Turns out it wasn’t just flyboys logging flight time. Some poor dude turned up dead in the Sandias, and I’m guessing they were part of the search. Me, I got to come down the easy way.

 

Julio, get the stretch!

The view from underneath one of the many bridges crossing the North Diversion Channel Trail.
The view from underneath one of the many bridges crossing the North Diversion Channel Trail.

I took a break from writing up my review of the Felt V100 to log a few miles on one of my own bikes for a change — Old Reliable, the Soma Double Cross.

The weather has been heating up here, and so my usual practice — arise, caffeinate, cast a baleful eye upon the news, do a bit of work, and then ride sometime around 10 a.m. — has come to a screeching halt.

Today I rolled out of the garage just after eight in the ayem, and what a lovely morning it was. Got in 40 miles before lunch and even sprawled out on the couch for a while, imitating the cats.

I didn’t notice until midafternoon that Goodhair Perry and his eyeglasses have clambered into the GOP clown car. That crowd is gonna need to borrow Bruno Mars’s stretch limo to get around until the Faux News debate format thins the herd a mite.

Somehow I doubt that wearing spectacles will prevent Goodhair from becoming one. I bet the bags of hammers snicker when he walks into a Home Depot and steps on all the rakes.

Cogito ergo dum

The culprit.
The culprit.

I will never be smart.

I’m riding the Soma Double Cross on Tramway this afternoon and on the speedy big-ring drop to Interstate 25 I suddenly hear this high-pitched whine coming from what I’m certain is the front wheel. Sounds like a brake shoe rubbing up against the tire, or maybe Jimmy Olsen’s watch calling Superman. Zee zee zee zee zee.

As this can only end badly on a fast descent, I stop — not once, not twice, but three times — to try to diagnose the problem. No joy.
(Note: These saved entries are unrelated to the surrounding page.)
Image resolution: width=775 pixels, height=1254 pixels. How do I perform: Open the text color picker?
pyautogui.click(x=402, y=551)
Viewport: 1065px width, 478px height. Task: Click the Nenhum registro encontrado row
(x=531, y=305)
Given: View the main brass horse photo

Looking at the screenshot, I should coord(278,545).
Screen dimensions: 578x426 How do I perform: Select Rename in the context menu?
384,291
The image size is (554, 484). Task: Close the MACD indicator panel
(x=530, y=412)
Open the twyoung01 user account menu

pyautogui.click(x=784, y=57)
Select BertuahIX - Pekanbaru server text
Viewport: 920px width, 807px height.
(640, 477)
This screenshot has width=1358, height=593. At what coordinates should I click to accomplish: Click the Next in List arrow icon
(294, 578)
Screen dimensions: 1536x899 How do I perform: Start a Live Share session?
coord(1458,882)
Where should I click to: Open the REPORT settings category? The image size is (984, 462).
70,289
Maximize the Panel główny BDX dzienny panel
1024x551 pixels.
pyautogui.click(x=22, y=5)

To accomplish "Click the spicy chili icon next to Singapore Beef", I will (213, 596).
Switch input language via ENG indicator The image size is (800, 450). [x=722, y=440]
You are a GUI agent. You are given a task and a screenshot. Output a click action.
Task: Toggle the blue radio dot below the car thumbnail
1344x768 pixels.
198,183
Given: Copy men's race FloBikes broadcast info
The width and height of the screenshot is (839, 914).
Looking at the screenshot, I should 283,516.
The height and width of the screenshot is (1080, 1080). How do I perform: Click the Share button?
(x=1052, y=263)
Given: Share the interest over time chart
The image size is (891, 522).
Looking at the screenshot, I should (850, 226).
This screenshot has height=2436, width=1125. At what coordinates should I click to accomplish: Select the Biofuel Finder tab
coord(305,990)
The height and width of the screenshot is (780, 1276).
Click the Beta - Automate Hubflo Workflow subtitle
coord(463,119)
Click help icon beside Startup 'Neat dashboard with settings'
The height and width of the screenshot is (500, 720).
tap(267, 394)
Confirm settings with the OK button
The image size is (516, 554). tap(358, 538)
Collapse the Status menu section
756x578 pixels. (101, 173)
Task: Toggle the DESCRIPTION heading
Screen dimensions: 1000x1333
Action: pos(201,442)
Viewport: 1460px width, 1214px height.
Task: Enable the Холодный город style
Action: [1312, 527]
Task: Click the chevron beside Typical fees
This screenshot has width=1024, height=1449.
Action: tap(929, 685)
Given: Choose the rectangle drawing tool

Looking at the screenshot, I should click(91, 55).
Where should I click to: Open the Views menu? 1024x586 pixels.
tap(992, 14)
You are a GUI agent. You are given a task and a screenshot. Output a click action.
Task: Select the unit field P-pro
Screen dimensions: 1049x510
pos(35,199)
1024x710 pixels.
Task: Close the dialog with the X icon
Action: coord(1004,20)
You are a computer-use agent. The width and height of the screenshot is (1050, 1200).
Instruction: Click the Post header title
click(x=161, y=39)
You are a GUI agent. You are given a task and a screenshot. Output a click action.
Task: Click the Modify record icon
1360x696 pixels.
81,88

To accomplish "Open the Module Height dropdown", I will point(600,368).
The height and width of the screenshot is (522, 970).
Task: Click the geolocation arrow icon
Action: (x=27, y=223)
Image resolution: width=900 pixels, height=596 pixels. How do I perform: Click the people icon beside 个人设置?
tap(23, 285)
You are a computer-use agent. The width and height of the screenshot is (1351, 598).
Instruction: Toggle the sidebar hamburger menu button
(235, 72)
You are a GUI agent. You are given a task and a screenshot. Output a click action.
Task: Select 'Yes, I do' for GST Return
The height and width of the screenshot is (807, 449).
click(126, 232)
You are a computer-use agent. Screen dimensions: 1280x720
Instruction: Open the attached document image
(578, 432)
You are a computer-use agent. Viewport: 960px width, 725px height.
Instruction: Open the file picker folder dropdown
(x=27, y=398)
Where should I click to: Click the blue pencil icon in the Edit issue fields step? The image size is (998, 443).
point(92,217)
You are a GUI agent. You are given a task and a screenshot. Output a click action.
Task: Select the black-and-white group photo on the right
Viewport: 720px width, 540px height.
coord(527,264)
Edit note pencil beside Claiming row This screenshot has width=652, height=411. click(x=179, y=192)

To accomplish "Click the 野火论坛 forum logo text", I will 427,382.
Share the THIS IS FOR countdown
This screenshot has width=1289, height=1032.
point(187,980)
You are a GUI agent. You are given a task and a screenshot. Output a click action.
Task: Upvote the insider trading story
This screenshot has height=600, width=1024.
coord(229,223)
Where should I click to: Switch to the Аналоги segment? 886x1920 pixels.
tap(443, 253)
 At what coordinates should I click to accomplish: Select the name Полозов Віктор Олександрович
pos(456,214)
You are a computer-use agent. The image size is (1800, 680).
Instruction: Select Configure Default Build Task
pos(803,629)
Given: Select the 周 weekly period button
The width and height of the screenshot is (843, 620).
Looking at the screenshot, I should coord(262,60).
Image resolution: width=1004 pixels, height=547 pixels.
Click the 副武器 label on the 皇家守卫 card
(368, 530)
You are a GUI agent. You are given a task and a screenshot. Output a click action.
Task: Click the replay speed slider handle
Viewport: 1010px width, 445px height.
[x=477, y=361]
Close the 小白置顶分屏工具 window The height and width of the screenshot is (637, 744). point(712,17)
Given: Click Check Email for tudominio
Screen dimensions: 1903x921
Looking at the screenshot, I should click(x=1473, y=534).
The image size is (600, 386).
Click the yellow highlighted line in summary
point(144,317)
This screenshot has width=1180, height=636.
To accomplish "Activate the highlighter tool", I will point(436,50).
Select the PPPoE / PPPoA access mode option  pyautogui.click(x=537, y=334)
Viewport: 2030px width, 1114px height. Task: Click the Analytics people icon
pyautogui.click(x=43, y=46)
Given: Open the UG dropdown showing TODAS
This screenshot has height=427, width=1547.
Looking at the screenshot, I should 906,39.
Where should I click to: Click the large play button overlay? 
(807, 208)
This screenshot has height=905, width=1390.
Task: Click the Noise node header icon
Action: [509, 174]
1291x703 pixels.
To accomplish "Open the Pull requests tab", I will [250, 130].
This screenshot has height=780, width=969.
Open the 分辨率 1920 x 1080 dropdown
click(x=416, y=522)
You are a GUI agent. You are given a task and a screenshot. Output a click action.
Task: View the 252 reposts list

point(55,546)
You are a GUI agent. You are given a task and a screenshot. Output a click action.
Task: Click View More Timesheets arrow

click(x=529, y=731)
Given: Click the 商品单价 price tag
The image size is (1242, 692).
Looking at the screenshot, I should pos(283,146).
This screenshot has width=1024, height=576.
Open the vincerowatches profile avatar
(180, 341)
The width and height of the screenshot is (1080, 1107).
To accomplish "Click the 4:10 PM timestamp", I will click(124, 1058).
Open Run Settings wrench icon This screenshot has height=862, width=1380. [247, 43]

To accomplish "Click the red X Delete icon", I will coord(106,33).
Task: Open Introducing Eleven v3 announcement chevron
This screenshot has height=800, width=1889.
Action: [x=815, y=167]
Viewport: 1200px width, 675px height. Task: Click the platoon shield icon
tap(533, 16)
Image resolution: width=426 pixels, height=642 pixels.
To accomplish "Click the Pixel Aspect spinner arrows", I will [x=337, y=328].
But then, as I turn around at the bottom for the climb back up, the noise stops.

Well, OK, then. Ain’t much bad can happen to me at 10 mph. So on I pedal in blissful ignorance.

Until I shift back into the big ring, get out of the saddle to stretch, and hear it again — zee zee zee zee zee.

A light bulb sputters on, about a 20-watter. I’m running the biggest tires this bike will take, 700×38, and I bet the rear tire is heating up and expanding and rubbing up against the front-derailleur mech. Genius!

Well, maybe not so much.

The Double Cross doesn’t have one of those bulky new Shimano mechs that intrude into the rear triangle the way the NSA does into your life. It sports a svelte old Ultegra model.

And, as I found when I got home, it also has a front-derailleur cable that somehow got itself bent inward, and the cable cap was rubbing the rear tire whenever I shifted into the big ring.

So if you’re ever riding with me and wonder what the funny noise is, don’t worry — it’s just the air leaking out of my head.